Exercise materials START
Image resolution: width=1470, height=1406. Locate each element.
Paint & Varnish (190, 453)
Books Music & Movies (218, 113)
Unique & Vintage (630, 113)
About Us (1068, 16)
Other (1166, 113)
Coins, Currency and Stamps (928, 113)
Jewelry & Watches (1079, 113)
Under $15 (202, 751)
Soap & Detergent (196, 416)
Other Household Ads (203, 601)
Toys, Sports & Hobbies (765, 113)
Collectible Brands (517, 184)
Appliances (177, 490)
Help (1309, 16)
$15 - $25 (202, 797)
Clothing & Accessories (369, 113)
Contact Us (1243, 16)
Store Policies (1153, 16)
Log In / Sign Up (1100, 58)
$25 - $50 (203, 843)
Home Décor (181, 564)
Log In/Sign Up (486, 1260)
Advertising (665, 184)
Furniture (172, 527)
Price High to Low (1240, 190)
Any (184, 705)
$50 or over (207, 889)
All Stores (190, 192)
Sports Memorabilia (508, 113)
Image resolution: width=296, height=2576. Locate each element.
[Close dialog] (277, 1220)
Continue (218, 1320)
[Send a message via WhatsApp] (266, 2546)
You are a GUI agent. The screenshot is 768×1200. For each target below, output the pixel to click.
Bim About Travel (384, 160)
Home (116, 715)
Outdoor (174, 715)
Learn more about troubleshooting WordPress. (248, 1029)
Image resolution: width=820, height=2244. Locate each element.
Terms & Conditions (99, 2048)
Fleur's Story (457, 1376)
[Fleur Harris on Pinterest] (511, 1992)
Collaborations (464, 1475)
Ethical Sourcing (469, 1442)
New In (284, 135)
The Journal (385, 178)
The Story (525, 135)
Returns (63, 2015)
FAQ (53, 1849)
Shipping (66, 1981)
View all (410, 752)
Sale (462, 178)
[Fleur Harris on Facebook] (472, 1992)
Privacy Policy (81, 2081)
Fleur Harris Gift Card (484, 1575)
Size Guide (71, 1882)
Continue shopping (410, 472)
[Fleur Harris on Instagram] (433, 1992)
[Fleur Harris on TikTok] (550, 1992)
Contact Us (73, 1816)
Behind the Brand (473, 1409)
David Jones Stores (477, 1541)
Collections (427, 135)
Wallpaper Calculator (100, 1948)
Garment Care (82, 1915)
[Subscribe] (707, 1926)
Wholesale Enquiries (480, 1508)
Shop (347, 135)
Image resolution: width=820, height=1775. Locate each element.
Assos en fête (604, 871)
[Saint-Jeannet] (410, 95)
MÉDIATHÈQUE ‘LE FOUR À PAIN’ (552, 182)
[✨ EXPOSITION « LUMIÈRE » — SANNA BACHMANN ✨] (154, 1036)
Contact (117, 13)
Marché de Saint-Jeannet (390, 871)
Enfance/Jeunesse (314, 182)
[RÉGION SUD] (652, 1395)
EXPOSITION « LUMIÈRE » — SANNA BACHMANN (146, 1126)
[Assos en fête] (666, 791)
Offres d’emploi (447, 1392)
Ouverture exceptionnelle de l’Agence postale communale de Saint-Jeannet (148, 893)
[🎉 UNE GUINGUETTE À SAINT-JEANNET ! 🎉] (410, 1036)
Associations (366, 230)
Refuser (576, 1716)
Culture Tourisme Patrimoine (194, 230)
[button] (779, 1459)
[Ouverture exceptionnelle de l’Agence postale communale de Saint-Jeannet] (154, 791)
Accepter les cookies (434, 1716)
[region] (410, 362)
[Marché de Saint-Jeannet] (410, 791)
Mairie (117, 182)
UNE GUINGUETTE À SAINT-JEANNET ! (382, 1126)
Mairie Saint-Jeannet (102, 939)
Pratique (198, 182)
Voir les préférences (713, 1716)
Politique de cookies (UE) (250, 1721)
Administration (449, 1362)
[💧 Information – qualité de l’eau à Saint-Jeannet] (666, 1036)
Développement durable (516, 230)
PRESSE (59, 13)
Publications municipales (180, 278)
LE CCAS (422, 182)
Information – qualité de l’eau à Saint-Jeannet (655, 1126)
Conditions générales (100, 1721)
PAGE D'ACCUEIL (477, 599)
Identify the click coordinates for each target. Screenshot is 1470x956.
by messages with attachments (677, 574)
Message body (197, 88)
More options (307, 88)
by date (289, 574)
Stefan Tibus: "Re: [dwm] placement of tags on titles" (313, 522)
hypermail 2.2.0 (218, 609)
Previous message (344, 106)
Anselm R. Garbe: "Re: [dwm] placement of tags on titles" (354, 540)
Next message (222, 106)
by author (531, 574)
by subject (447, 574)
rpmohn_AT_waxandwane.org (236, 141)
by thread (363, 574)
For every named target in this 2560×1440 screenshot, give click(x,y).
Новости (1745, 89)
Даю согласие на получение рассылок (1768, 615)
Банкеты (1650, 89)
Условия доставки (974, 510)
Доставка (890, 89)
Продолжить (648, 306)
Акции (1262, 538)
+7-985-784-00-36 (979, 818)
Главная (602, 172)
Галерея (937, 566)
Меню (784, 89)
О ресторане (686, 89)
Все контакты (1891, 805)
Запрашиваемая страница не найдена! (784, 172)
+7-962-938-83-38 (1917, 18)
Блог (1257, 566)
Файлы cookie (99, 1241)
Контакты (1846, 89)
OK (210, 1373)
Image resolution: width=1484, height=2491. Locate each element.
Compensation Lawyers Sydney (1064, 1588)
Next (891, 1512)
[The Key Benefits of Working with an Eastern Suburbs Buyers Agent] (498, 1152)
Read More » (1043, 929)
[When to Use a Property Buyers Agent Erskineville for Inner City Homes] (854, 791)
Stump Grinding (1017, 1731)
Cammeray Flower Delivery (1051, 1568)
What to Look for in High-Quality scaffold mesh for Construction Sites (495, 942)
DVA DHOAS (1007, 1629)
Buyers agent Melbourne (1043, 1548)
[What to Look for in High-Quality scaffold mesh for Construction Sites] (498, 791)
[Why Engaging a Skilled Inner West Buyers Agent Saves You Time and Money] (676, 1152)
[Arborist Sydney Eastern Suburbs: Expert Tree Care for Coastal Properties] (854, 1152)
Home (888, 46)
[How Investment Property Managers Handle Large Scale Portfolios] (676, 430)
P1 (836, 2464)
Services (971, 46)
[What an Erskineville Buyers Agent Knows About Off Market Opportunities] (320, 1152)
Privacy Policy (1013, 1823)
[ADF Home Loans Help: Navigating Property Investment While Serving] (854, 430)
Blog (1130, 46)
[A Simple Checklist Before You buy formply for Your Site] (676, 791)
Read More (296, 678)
Exercise materials END
Task instructions: Report the number of lines in the entries above that include the string "BACHMANN". Give nothing but the number.

Answer section: 2